Expanded Prediction Capabilities

SignalP 6.0 is the first computational tool that can reliably differentiate and predict all five known types of signal peptides found across all domains of life. This expanded scope is a gain for researchers studying prokaryotes (Bacteria and Archaea), which utilize a wider variety of secretion pathways than eukaryotes. The model distinguishes between the following types:

  • Standard Sec-translocated signal peptides (Sec/SPI)
  • Lipoprotein signal peptides (Sec/SPII)
  • Tat-translocated signal peptides (Tat/SPI)
  • Tat lipoprotein signal peptides (Tat/SPII)
  • Pilin-like signal peptides (Sec/SPIII)

The ability to accurately detect the two rarest types, Tat/SPII and Sec/SPIII, is a marked improvement; previous versions often struggled with these types due to a lack of sufficient training data. The Tat pathway, for example, is used for folded proteins and requires a distinct twin-arginine motif within its signal peptide. The model is now capable of recognizing the subtle differences between a standard Tat signal peptide (cleaved by Signal Peptidase I) and a Tat lipoprotein signal peptide (cleaved by Signal Peptidase II).

Furthermore, the model introduces flexibility by no longer requiring the user to specify the organism type for prokaryotic sequences. While the user still selects between Eukarya and a generalized “Other” category (which encompasses all prokaryotes), the model can now accurately predict the various signal peptide types across Gram-positive bacteria, Gram-negative bacteria, and Archaea without prior taxonomic knowledge. This feature is particularly useful when analyzing metagenomic data, where the source organism for a given protein sequence is often unknown.

Beyond simple presence or absence, SignalP 6.0 provides detailed predictions of the positions of the biochemical sub-regions (n-, h-, and c-regions) for all predicted signal peptide types. This level of detail helps researchers understand the specific structural properties of the signal peptide being analyzed. The model’s capacity to predict these regions automatically is an aid, as delineating these borders previously required expert manual inspection.

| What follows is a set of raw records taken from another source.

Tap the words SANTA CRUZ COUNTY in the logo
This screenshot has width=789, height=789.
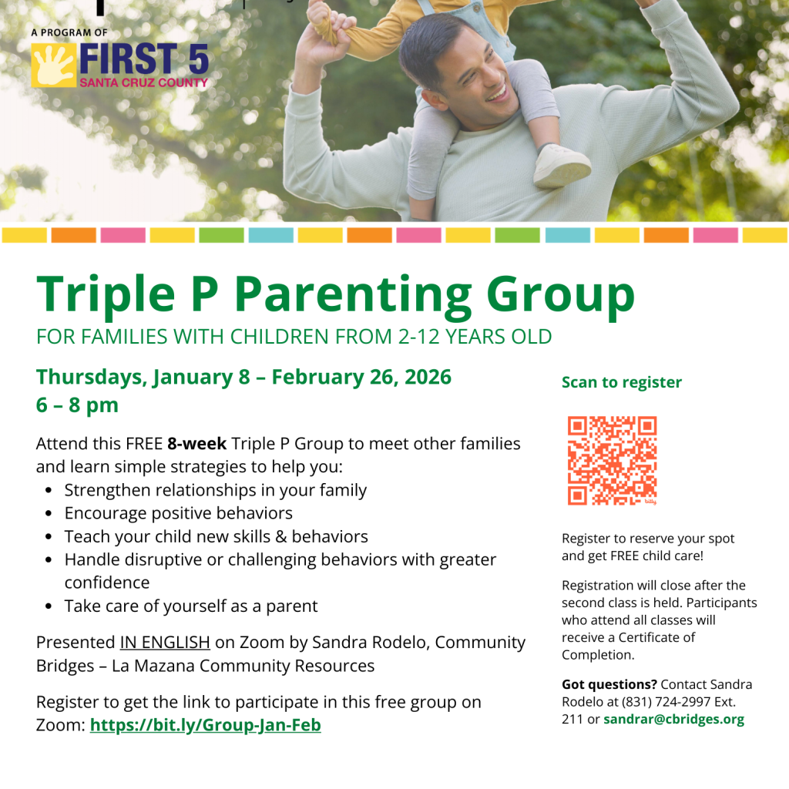coord(143,82)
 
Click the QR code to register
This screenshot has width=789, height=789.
coord(612,461)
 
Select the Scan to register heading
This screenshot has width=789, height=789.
coord(621,382)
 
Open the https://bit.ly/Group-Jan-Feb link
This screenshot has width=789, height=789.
coord(205,725)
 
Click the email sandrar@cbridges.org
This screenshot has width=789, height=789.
coord(673,720)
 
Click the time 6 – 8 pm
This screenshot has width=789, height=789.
coord(77,405)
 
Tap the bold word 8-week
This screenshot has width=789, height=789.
coord(196,444)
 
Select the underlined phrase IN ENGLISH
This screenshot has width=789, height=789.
coord(165,643)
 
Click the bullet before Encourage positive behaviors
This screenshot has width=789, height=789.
coord(49,514)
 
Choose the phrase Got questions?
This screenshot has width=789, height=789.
coord(609,684)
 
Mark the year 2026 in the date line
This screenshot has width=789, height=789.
coord(424,377)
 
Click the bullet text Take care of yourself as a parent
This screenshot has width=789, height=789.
coord(190,606)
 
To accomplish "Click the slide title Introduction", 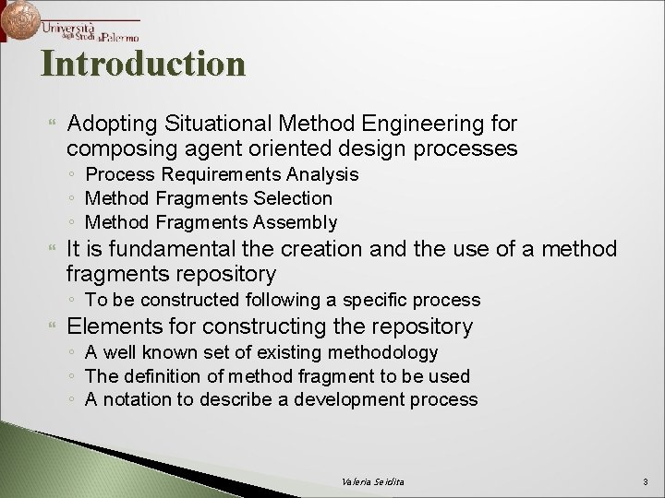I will point(143,64).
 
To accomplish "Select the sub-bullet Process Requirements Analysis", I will point(222,174).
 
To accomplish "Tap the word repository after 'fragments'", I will point(225,274).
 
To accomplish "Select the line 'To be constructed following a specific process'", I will point(283,300).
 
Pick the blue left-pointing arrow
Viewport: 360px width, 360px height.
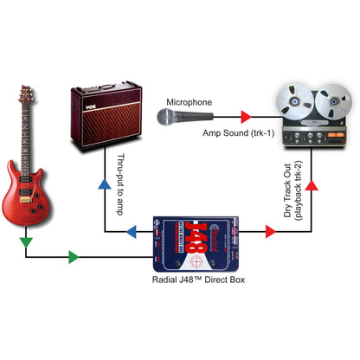pyautogui.click(x=132, y=232)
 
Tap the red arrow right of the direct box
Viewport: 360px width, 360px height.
pyautogui.click(x=259, y=232)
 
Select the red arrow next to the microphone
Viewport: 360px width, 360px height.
pyautogui.click(x=244, y=115)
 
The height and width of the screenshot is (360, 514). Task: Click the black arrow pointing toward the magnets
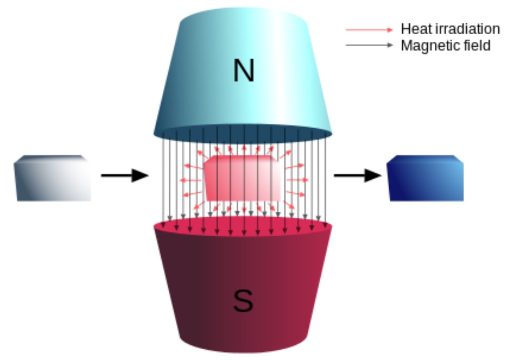click(x=124, y=175)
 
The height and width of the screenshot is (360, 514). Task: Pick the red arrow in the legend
click(x=369, y=30)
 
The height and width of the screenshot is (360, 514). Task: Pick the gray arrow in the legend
click(x=369, y=45)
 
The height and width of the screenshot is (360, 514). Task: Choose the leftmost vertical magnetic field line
click(x=163, y=178)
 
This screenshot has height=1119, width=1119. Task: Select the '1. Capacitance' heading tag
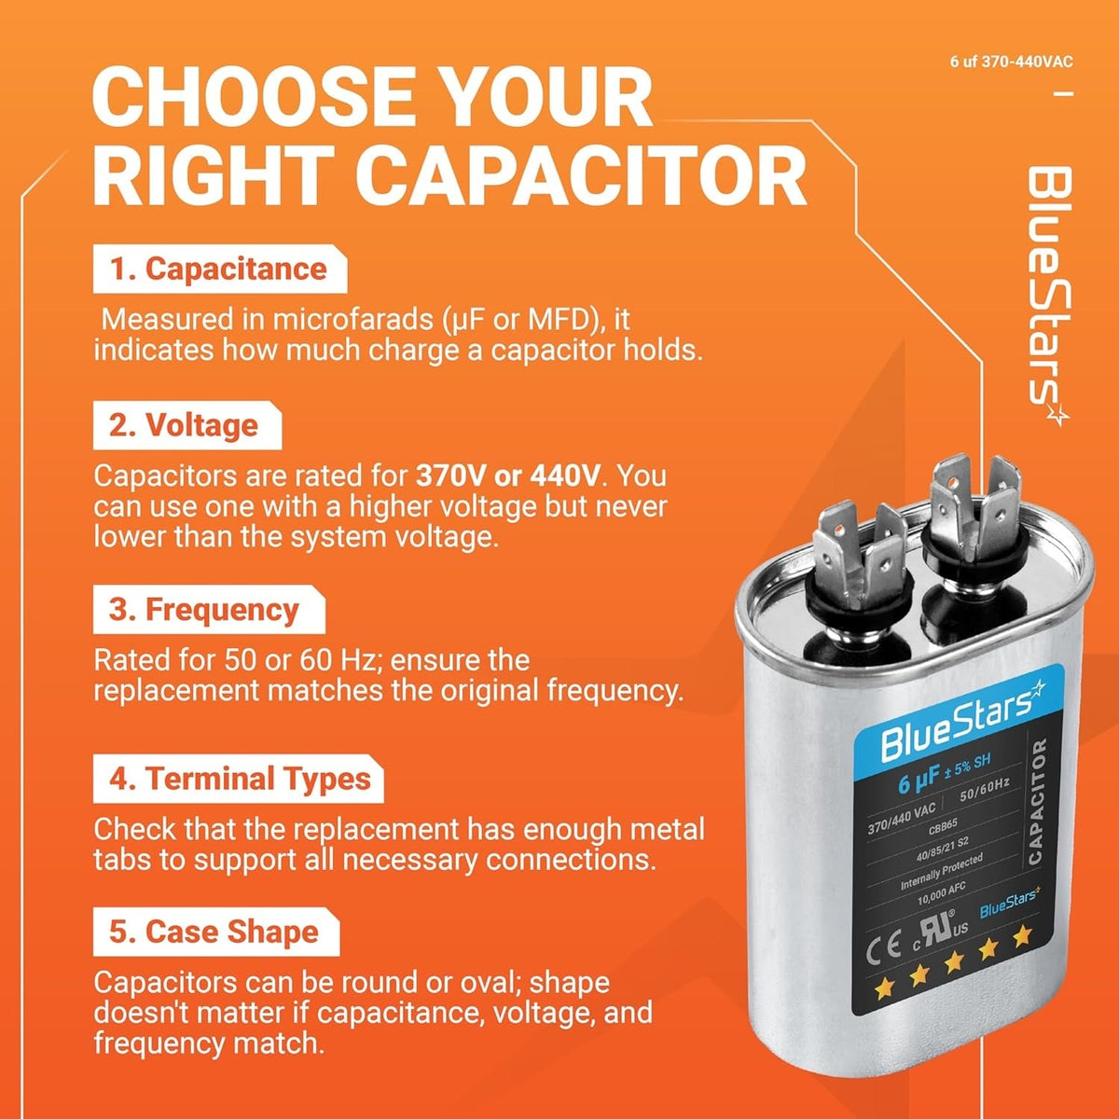pos(219,269)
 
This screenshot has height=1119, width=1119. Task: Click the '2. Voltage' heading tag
pos(187,425)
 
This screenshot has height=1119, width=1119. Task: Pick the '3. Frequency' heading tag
pos(209,610)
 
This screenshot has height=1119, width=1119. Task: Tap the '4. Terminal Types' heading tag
pos(238,779)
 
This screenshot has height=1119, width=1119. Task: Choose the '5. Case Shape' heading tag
pos(216,932)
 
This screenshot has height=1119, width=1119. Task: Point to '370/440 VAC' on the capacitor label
pos(901,818)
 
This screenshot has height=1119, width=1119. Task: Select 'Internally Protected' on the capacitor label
pos(941,872)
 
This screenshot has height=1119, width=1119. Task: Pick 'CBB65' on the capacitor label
pos(943,827)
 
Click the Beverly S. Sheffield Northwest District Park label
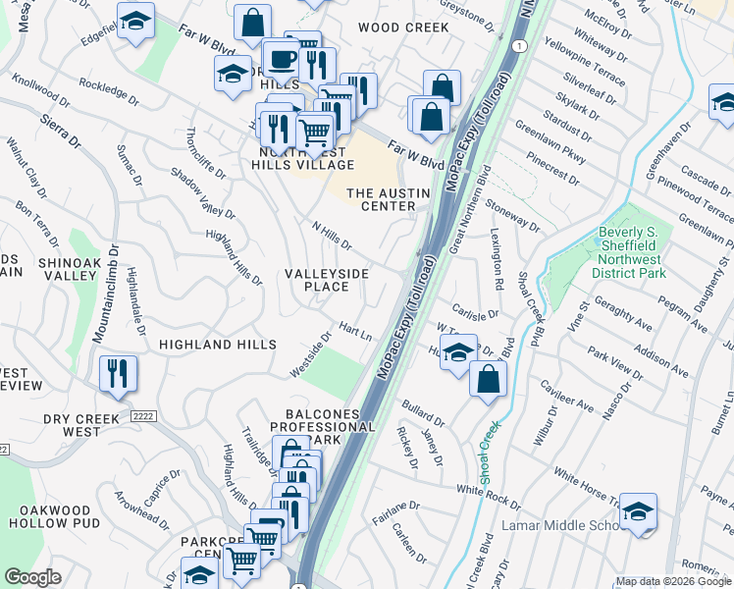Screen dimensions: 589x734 pyautogui.click(x=632, y=252)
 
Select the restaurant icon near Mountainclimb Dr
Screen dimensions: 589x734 pyautogui.click(x=118, y=373)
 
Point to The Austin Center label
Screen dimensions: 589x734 pyautogui.click(x=388, y=199)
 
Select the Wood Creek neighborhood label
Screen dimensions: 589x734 pyautogui.click(x=403, y=27)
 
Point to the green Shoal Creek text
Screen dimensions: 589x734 pyautogui.click(x=486, y=453)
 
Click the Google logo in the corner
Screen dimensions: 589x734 pyautogui.click(x=33, y=576)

Practical Application and Interpretation of Results

To utilize SignalP 6.0, researchers typically submit their protein sequences in the standard FASTA format. Users select the appropriate organism group—Eukarya or the generalized “Other” for all prokaryotes—and then choose between a “Fast” or “Slow” prediction mode. The “Fast” mode uses a reduced-size version of the model to quickly provide highly accurate probability predictions, suitable for most large-scale analyses.

The output provides a clear summary table listing the protein identifier, the predicted signal peptide type, and the precise location of the cleavage site, which is the boundary between the signal peptide and the mature protein. The tool also provides a distinct score or probability for the presence of each possible signal peptide type. These probabilities allow the user to gauge the confidence of the primary prediction against the possibility of other secretion pathways.

The most informative output for detailed analysis is the graphical representation, which plots the prediction scores across the length of the N-terminal sequence. This plot visualizes the three main scores: the signal peptide probability, the cleavage site probability, and the non-signal peptide probability. The signal peptide probability curve indicates the likelihood that a given amino acid belongs to a signal peptide.

The non-signal peptide probability curve shows the likelihood that the amino acid is part of the mature protein. The cleavage site probability is shown by a sharp peak, representing the most likely position where the signal peptidase will cut the protein. By examining where the signal peptide probability drops off and the cleavage site probability peaks, a user can confirm the prediction and accurately pinpoint the start of the functional protein.